Sul posto sono già intervenuti i Carabinieri Forestali, i tecnici dell'Arpac e i Vigili del Fuoco. Gli accertamenti sono stati avviati su disposizione della Procura per individuare l'origine degli eventuali sversamenti e verificare possibili responsabilità.
La vicenda riapre anche il dibattito sulla gestione del sistema di depurazione cittadino, con particolare riferimento ai ritardi nella realizzazione dell'impianto e alle criticità ambientali che da tempo interessano il territorio.
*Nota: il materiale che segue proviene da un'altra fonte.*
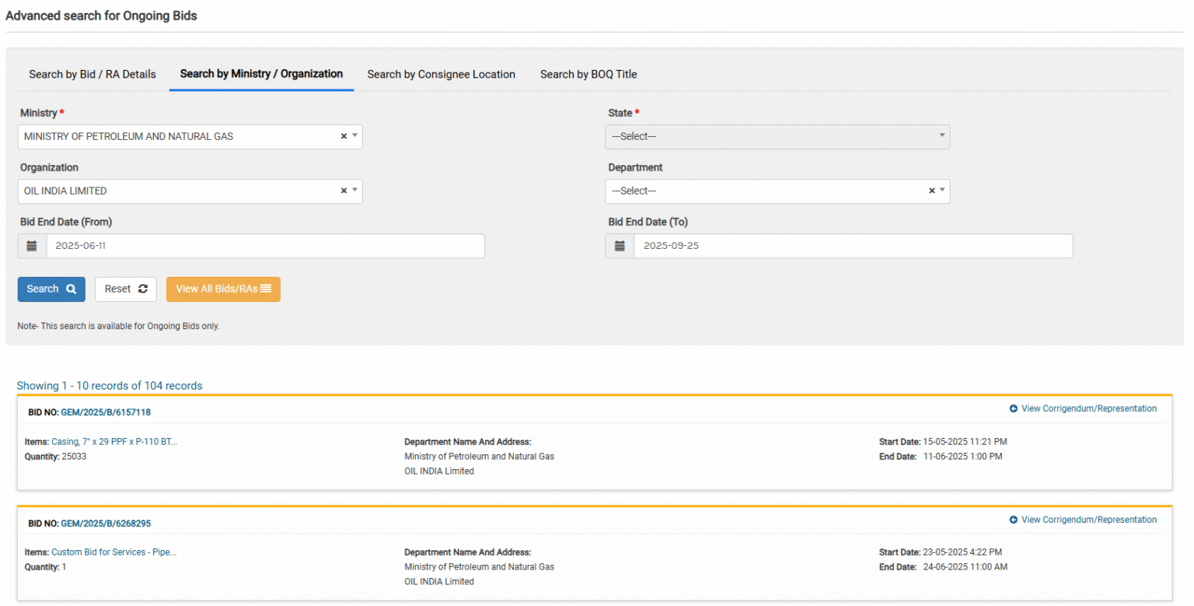Open the Ministry dropdown arrow
Viewport: 1194px width, 606px height.
[x=354, y=136]
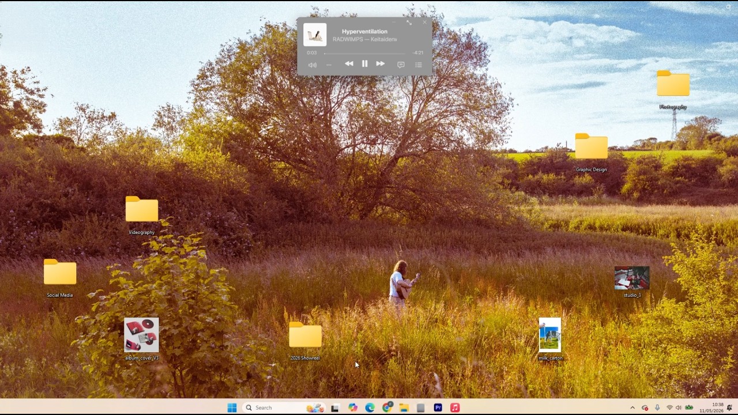This screenshot has height=415, width=738.
Task: Launch Premiere Pro from the taskbar
Action: click(x=438, y=408)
Al centro delle polemiche è finito anche il cosiddetto “Contratto di Fiume per il Medio Calore”, giudicato da alcune associazioni ambientaliste, tra cui il WWF, uno strumento che finora non avrebbe prodotto risultati concreti sufficienti per il recupero e la tutela del corso d'acqua.
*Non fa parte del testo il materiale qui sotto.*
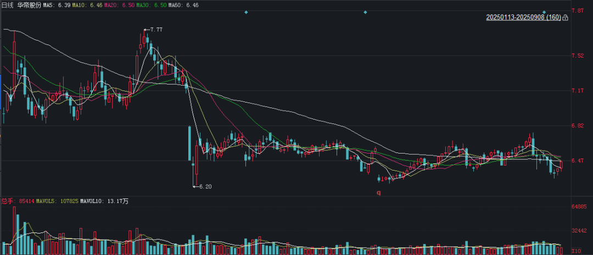Click the MA60 moving average label
Image resolution: width=593 pixels, height=255 pixels.
pyautogui.click(x=183, y=4)

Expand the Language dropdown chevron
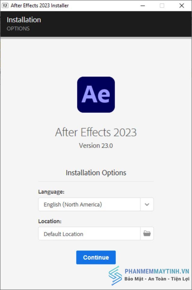tap(147, 204)
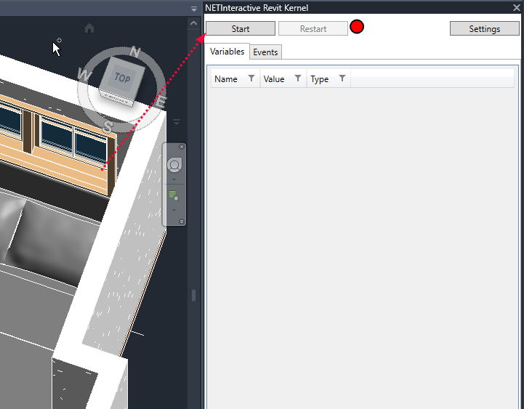Viewport: 524px width, 409px height.
Task: Open the Name column filter
Action: [251, 78]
Durissimo l'intervento di Francesco Emilio Borrelli, che ha parlato di un grave danno ai danni dell'ecosistema del fiume.
«Le immagini che arrivano da Benevento mostrano una situazione gravissima – ha dichiarato il deputato –. È necessario fare chiarezza sulle cause dell'inquinamento, individuare eventuali responsabili e garantire tempi certi per la soluzione delle criticità legate alla depurazione».
Borrelli ha annunciato inoltre l'intenzione di portare la questione all'attenzione del Parlamento attraverso un'interrogazione al ministro dell'Ambiente, chiedendo verifiche sui controlli effettuati e sull'efficacia delle azioni messe in campo per proteggere il bacino del Calore.
Nel frattempo proseguono i rilievi tecnici per stabilire la natura degli sversamenti e valutare l'impatto sull'ambiente. L'obiettivo degli investigatori sarà ricostruire l'origine della contaminazione e accertare eventuali violazioni delle norme sulla tutela delle acque.